**Records from a dataset**
+-------+
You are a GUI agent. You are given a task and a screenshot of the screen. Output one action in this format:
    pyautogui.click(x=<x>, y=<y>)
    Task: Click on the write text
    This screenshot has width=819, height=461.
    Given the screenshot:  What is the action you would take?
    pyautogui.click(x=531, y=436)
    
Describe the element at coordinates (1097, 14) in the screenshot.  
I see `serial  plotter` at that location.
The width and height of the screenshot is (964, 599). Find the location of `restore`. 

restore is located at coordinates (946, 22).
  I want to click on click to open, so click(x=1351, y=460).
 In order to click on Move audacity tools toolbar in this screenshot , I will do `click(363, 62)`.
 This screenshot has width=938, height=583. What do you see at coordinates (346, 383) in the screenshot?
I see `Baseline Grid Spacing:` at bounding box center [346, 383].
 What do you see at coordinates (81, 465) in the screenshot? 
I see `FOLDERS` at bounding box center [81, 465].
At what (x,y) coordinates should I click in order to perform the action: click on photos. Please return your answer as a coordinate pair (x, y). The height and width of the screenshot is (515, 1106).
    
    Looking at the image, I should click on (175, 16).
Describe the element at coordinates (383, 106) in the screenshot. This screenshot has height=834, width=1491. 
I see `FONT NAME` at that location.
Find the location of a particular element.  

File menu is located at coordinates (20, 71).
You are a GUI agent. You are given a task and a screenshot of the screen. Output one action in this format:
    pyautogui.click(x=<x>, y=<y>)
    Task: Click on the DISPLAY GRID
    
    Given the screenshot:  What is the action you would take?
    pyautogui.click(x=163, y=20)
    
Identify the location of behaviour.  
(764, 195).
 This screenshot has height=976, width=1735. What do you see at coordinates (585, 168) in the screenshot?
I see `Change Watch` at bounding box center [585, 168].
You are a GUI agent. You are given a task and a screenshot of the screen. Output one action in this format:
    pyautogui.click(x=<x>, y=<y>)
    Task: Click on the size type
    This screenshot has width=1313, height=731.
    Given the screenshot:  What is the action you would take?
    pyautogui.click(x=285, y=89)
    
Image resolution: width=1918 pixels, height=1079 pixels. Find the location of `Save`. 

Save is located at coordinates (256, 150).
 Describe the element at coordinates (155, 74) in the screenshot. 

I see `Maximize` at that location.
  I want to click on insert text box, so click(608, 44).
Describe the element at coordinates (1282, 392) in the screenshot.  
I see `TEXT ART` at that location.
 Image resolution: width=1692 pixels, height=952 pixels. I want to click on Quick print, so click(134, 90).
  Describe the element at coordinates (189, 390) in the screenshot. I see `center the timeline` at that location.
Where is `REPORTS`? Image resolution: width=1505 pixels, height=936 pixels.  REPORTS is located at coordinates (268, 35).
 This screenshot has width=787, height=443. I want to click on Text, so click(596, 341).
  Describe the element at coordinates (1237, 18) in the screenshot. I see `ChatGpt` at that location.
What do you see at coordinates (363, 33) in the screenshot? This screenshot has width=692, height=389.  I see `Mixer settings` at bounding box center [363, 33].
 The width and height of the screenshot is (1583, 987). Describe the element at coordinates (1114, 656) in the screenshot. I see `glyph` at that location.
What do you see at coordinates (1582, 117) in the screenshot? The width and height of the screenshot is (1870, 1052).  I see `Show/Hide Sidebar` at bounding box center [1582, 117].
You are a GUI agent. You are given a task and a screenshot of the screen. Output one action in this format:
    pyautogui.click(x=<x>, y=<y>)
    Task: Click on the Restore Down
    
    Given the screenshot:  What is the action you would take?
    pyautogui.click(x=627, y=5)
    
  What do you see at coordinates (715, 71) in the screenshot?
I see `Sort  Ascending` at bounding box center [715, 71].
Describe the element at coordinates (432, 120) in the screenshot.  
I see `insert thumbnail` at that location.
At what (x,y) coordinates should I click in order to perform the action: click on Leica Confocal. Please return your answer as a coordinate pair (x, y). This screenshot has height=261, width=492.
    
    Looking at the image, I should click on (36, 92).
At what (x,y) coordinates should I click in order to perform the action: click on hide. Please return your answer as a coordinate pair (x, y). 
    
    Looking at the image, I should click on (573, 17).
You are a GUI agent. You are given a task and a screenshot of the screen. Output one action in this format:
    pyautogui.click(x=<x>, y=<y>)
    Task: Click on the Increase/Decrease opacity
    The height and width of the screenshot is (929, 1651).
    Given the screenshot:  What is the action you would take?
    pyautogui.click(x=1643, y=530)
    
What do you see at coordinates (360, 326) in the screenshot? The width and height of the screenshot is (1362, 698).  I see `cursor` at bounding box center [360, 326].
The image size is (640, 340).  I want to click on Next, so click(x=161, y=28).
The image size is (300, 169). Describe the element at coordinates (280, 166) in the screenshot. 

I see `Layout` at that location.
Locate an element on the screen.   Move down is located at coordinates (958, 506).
+-------+
**Aim**
Return, unchanged, the lines above that begin with the one containing "What do you see at coordinates (81, 465)" and end with the one containing "File menu is located at coordinates (20, 71).", both included.

**Correct answer**
 What do you see at coordinates (81, 465) in the screenshot? 
I see `FOLDERS` at bounding box center [81, 465].
At what (x,y) coordinates should I click in order to perform the action: click on photos. Please return your answer as a coordinate pair (x, y). The height and width of the screenshot is (515, 1106).
    
    Looking at the image, I should click on (175, 16).
Describe the element at coordinates (383, 106) in the screenshot. This screenshot has height=834, width=1491. 
I see `FONT NAME` at that location.
Find the location of a particular element.  

File menu is located at coordinates (20, 71).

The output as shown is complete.